Their study – the SIGNIFY clinical trial, reported at the European Society of Cardiology annual congress last week – tested ivabradine against placebo, on top of other standard therapies, in stable coronary artery disease patients with heart rates above 70 bpm.

This was after an earlier study suggested the drug conferred a survival advantage to such patients with elevated heart rates – particular those with angina.

But, despite lowering the heart rate by an average of 10 bpm, ivabradine did not result in any change in the primary endpoint – a combination of death from cardiovascular causes and nonfatal MI – compared with placebo.

A prespecified subgroup analysis also showed the drug was associated with a significant 18% increase in cardiovascular deaths and nonfatal MI among patients with angina (Canadian Cardiovascular Society scale score of two or higher).

The results – also released online in the New England Journal of Medicine during the conference – come after the European medicines regulator announced it had been informed by investigators of the increased heart deaths in angina patients, and would be conducting a review of the drug.
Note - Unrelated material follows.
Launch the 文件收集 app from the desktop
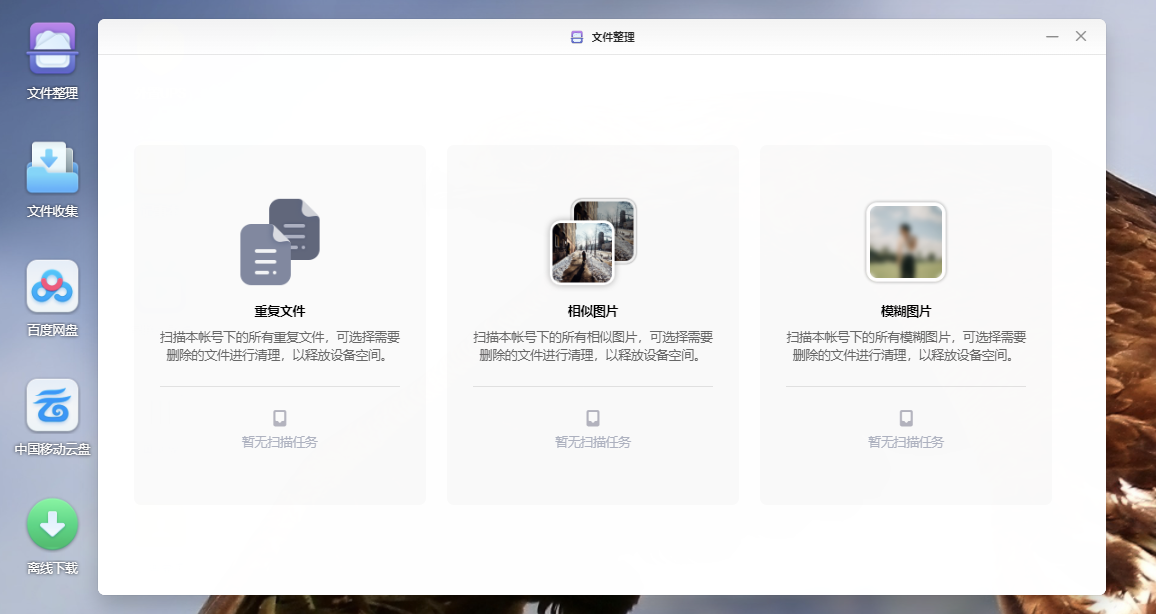1156x614 pixels. (x=52, y=168)
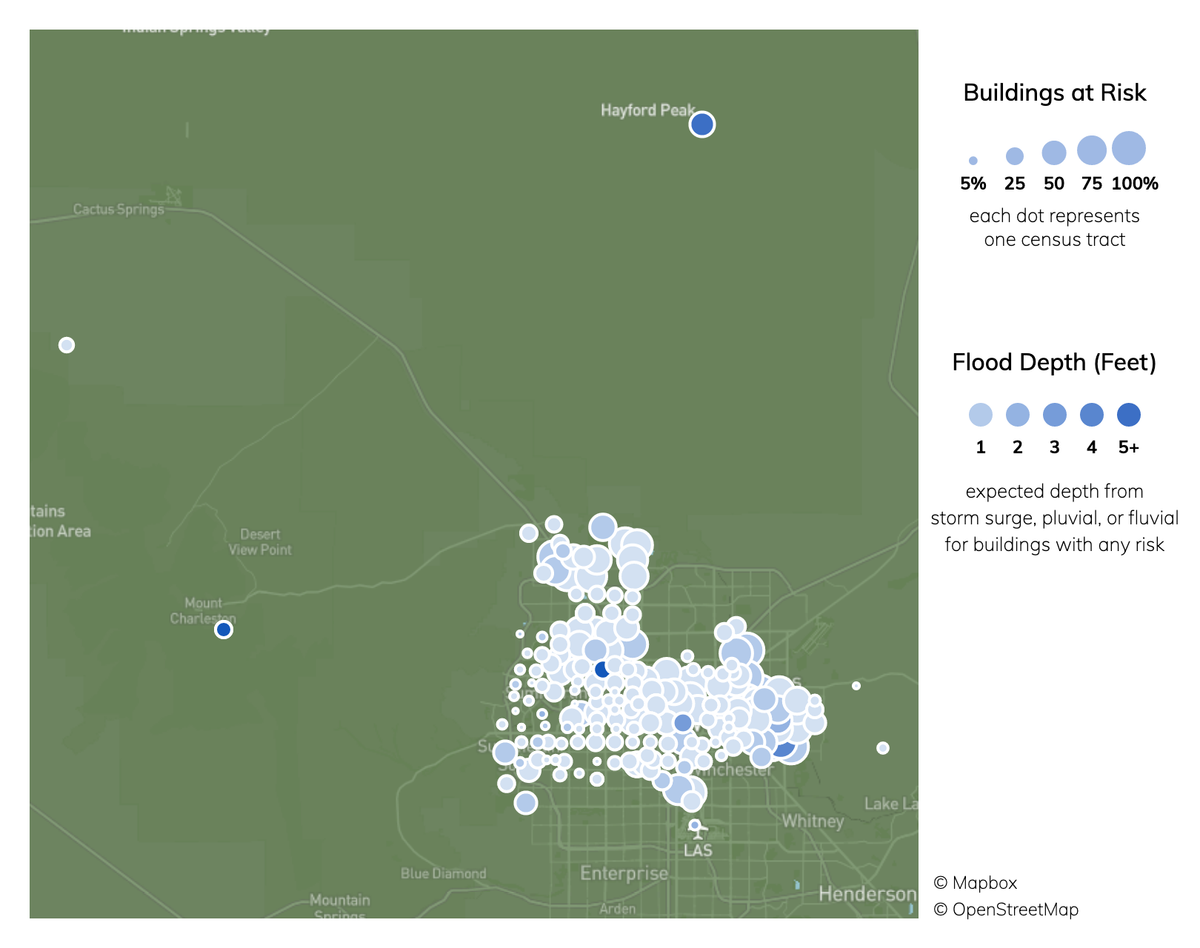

Dr Terry McCormack, secretary of the British Hypertension Society and a GPSI in cardiology in North Yorkshire, who is also one of the SIGNIFY trial investigators, told Pulse GPs should not be unduly concerned, however, because the doses used in the trial were much higher than usually prescribed – most patients in the trial were uptitrated to the top dose of 10 mg daily to hit the target heart rate of 55-60 bpm.

Dr McCormack emphasised that the drug should continue to be given at lower doses, for symptom relief, and that GPs should wait for the European Medicines Agency review to be completed before reviewing any patient on the drug.

He said: ‘There is going to be a European Medicines Agency statement at some point and people shouldn’t change anything before then.

‘The important point is the dose used in SIGNIFY wasn’t a dose used in primary or secondary care, the drug should be used ideally at 5 mg and definitely should not be given at 10 mg as in the trial.’